What is the prognosis for horses with severe diarrhea?
The prognosis depends on the underlying cause, severity, and how quickly treatment is initiated. Mild to moderate cases caught early have excellent prognosis with appropriate care. Severe diarrhea with profuse fluid losses, sepsis, or complications like laminitis carries a guarded prognosis, with mortality rates ranging from 10 to 30 percent even with intensive treatment, depending on the causative agent and individual horse factors.
Should I give my horse probiotics for diarrhea?
Probiotics may be a supportive measure alongside veterinary treatment, but they are not a substitute for identifying and addressing the underlying cause. Evidence supporting probiotic efficacy in horses is limited compared to other species. Consult your veterinarian about whether probiotics are appropriate for your horse’s specific situation; some cases require antimicrobial therapy incompatible with live probiotics.
Key Takeaways
- Diarrhea in horses ranges from mild to life-threatening and requires assessment to identify the underlying cause.
- Common causes include sudden dietary changes, stress, antimicrobial therapy, and infectious pathogens.
- Mild diarrhea in a healthy, alert horse may be monitored at home, but veterinary evaluation is necessary if diarrhea persists beyond 24 hours or is accompanied by fever, depression, or abdominal pain.

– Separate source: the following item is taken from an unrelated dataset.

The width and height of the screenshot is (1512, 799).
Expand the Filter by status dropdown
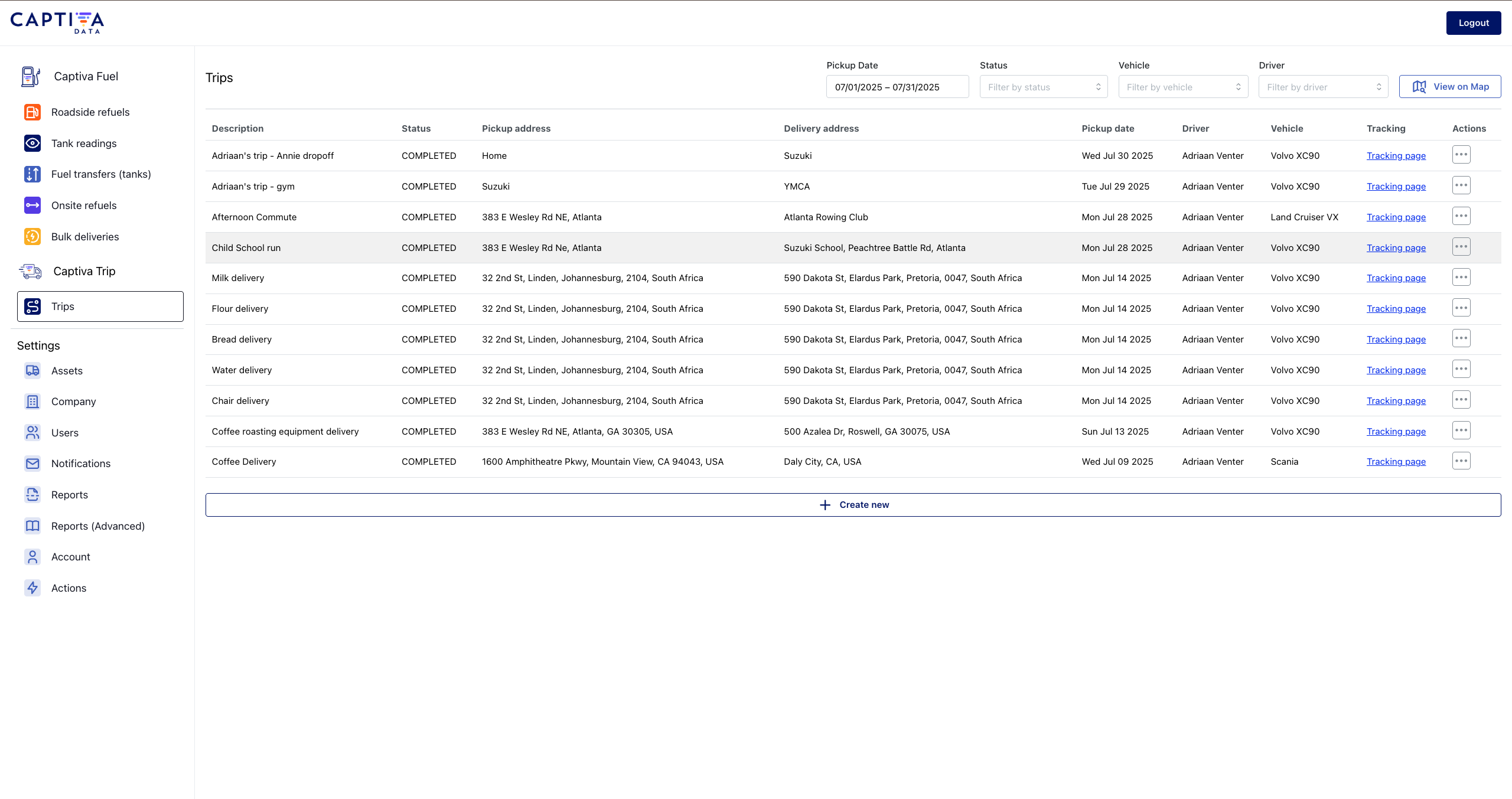click(1043, 86)
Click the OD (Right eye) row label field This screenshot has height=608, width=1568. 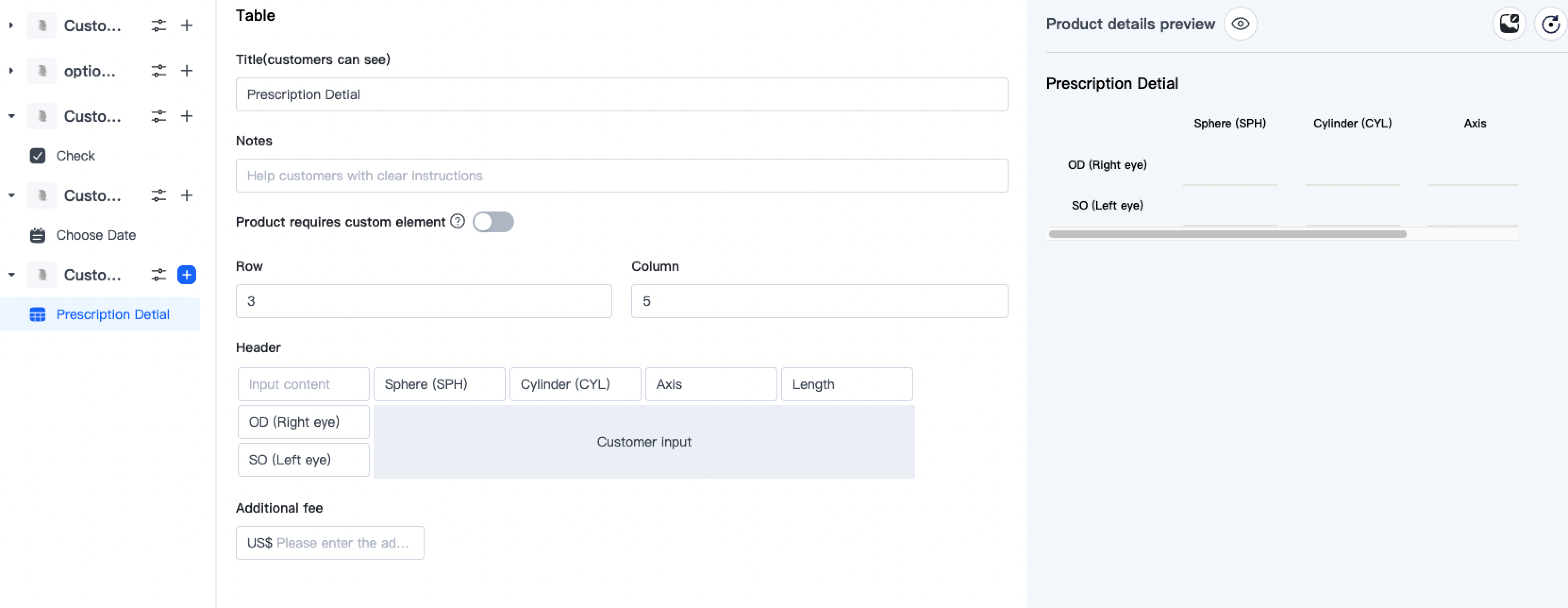tap(303, 422)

- Treatment focuses on supportive care, hydration, and addressing the specific cause identified by your veterinarian.
- Prevention through gradual dietary transitions, parasite control, stress minimization, and careful antimicrobial use significantly reduces diarrhea incidence.
- This article provides educational information and is not a substitute for veterinary diagnosis and treatment. Always consult an equine veterinarian regarding your horse’s health.